- Date: 19 September 2016
- Venue: O'Higgins Park
- Locations: Santiago, Chile
- Country: Chile
- Participants: 8,576 military and police personnel

= 2016 Chilean Military Parade =

Military parade held in Santiago, Chile

The 2016 Chilean Military Parade was held at O'Higgins Park in Santiago on 19 September 2016 to commemorate the Day of the Glories of the Army.

Presided over by President Michelle Bachelet, the military parade involved 8,576 personnel from the Chilean Armed Forces and Carabineros de Chile, including 856 women.

Among the features of the edition were the presentation of Humvee vehicles by the Army and a UH-60 Black Hawk helicopter by the Air Force. The Army also presented a Spike ER anti-tank missile company for the first time in the parade.

==Background==
The annual military parade is held on 19 September as the principal ceremony commemorating the Day of the Glories of the Army. The 2016 edition commemorated the 206th anniversary of the Chilean Army.

Preparations for the parade included the traditional preparatory review at O'Higgins Park, presided over by Defence Minister José Antonio Gómez. The planned contingent comprised 8,576 personnel, including 856 women.

Temporary spectator stands at O'Higgins Park were expanded to accommodate approximately 4,000 people. A military exhibition was also organized at the park from 17 to 19 September, displaying equipment and activities of different Army units.

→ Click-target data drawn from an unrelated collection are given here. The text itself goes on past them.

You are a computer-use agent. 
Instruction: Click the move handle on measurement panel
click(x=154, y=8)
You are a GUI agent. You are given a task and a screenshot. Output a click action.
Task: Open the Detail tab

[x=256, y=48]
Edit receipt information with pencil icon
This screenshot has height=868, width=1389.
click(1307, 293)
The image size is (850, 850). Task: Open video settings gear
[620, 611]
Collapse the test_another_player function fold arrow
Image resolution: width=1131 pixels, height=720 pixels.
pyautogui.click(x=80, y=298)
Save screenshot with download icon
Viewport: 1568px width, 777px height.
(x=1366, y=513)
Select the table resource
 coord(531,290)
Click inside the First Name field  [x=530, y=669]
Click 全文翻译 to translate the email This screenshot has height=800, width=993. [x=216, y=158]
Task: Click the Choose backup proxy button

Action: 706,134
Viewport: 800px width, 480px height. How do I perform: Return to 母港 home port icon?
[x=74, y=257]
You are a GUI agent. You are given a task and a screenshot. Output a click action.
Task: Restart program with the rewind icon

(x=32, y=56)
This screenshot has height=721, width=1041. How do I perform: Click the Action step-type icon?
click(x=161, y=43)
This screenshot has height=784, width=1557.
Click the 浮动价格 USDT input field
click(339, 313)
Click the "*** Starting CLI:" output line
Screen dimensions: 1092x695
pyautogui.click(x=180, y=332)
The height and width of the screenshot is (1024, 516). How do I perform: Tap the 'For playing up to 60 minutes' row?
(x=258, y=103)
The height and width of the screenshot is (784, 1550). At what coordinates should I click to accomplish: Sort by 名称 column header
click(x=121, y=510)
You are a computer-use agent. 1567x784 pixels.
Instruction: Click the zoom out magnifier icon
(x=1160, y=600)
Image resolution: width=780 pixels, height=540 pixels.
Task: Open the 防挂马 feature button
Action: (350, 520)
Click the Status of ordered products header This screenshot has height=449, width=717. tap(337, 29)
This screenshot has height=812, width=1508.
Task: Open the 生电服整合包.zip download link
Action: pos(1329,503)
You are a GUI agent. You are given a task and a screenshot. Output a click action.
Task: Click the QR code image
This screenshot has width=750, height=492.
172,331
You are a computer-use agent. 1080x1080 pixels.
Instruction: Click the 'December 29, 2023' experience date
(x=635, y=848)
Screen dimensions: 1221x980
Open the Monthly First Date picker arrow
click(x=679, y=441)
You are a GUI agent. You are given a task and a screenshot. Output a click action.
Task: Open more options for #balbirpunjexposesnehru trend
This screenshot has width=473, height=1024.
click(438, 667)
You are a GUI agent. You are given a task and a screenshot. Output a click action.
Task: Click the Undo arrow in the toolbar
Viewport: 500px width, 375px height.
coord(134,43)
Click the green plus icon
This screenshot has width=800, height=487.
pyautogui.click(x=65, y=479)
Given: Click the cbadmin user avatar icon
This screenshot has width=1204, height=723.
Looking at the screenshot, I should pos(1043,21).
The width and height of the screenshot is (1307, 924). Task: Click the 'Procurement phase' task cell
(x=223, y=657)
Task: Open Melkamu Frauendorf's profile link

The principal foreign military guests were Lieutenant General Diego Luis Suñer, Chief of the General Staff of the Argentine Army, and General Guido Manini Ríos, commander-in-chief of the Uruguayan Army.

==Parade==
The ceremony began at approximately 15:00 local time. Bachelet attended together with Defence Minister José Antonio Gómez, Army commander-in-chief General Humberto Oviedo, Navy commander-in-chief Admiral Enrique Larrañaga, Air Force commander-in-chief General Jorge Robles and Carabineros director general Bruno Villalobos.

After reviewing the military academies, Bachelet attended the traditional chicha en cacho and cueca presentation by the Club de Rodeo Chileno Gil Letelier. Brigadier General Óscar Mezzano, commander of the presenting forces, subsequently requested presidential authorization to begin the march-past.

A total of 8,576 personnel participated: 4,752 from the Chilean Army, 1,274 from the Chilean Navy, 1,355 from the Chilean Air Force and 1,195 from Carabineros. The contingents included 306, 117, 166 and 267 women respectively, for a total of 856 women and 7,720 men.

The military academies of the Army, Navy, Air Force and Carabineros opened the march-past, followed by the individual institutional contingents.

===Naval and Air Force contingents===
The Navy participated with 1,274 personnel, including 117 women. Its presentation included the Arturo Prat Naval Academy, Naval Polytechnic Academy, Amphibious Expeditionary Brigade, a company from the Grumetes School and Naval Reserve officers.

The Naval Academy marched with 361 cadets, of whom 35 were women. The naval echelon also included 73 Naval Reserve officers.

The Air Force participated with 1,355 personnel, including 166 women, and an aerial component of more than 60 aircraft.

Its presentation included the Halcones aerobatic team and a UH-60 Black Hawk helicopter. The helicopter's appearance preceded the planned acquisition of six newer S-70i Black Hawk helicopters intended to increase the service's transport, rescue, medical evacuation and disaster-response capabilities.

===Army and Carabineros contingents===
The Army provided the largest contingent, with 4,752 personnel, including 306 women. Its presentation included historical formations, training establishments, motorized units, reservists and the mounted Presidential Escort Regiment No. 1 Granaderos.

The historical component included an 1810 Grenadier detachment, a 1905 infantry company, the historical 4th Chacabuco Company and a mounted historical artillery battery.

Among the principal equipment displayed were HMMWV vehicles. A six-vehicle patrol was highlighted for reconnaissance, border surveillance and disaster-response duties, while other Humvee formations also participated in the Army's presentation.

The 2016 parade also marked the first participation of an Army anti-tank company equipped with Spike ER guided missiles mounted on HMMWV vehicles.

Carabineros participated with 1,195 personnel, including 267 women. Its presentation included the institution's training establishments and canine units.

The parade concluded shortly after 17:30 and lasted more than two hours.